Despite the antagonistic atmosphere, Walton continues to bear down on two key criticisms: the accusations that JRC turns out crap papers and guts news staff to increase profit. She notes that even one of the newspapers that Jelenic waved before her as a point of special pride devotes half the front page to news of a shopping mall and "reads like promotional copy."
Jelenic fires back two combative responses: a) a fellow publisher told him JRC's flagship paper was one of the best papers in Connecticut; and b) his harsh layoffs at the Norristown Times-Herald were necessary because the previous owner was "a very eccentric millionaire" who left the paper bleeding red ink. He doesn't explain, however, why he nevertheless paid a whopping $30 million for a business supposedly going under.
Finally, it was over. "The interview lasts nearly two hours, and Jelenic appears to hate every question," Walton writes.
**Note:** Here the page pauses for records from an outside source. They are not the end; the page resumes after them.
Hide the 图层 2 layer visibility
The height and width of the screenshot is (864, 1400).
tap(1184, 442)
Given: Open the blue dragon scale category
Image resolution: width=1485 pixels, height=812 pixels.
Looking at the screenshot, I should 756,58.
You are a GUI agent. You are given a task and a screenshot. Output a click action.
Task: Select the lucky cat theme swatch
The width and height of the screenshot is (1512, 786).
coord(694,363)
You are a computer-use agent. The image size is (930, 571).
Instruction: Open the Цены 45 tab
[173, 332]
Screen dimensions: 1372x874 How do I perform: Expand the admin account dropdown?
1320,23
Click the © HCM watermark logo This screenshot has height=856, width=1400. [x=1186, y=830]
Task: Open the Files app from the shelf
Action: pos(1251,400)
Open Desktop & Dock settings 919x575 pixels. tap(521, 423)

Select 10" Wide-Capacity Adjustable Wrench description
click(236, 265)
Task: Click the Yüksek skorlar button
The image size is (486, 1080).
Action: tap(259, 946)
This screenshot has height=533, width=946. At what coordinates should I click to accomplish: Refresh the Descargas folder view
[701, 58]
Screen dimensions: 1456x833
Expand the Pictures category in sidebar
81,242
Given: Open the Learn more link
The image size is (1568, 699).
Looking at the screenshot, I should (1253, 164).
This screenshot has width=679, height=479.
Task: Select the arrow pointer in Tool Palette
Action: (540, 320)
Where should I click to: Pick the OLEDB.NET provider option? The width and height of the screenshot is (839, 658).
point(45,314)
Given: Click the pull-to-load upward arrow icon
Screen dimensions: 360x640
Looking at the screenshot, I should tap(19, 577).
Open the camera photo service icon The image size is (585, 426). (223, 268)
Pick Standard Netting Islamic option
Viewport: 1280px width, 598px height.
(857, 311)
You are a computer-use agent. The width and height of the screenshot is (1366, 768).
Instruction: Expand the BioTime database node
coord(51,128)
Shortly after, she discovered that he answered at least two of them with fibs. When she contacted the publisher who'd allegedly praised JRC's New Haven paper, he sounded "flummoxed," Walton writes, and makes it clear he said nothing of the kind to Jelenic. "That's the last thing I would have said," Andrew Barnes, CEO of the St. Petersburg Times, tells Walton.
Then, she tracks down the former controller for the Times-Herald, who flat-out refutes Jelenic's assertion that the paper was a money-burner.
"In none of those fiscal years did the paper suffer a net loss in overall income or cash flow," Tony Coyer tells Walton. "Indeed, in the five years before the recession in 1991, the Times-Herald averaged nearly $1.5 million a year in profits."
As if anticipating what Walton was discovering, it wasn't long before JRC got back in touch and tried to flex a little muscle. "While I was writing, I got a call from [JRC Vice President] Jean Clifton, who complained about my 'attitude,' and told me I was 'like a piranha for the negative,'" says Walton. "It came across as downright intimidation."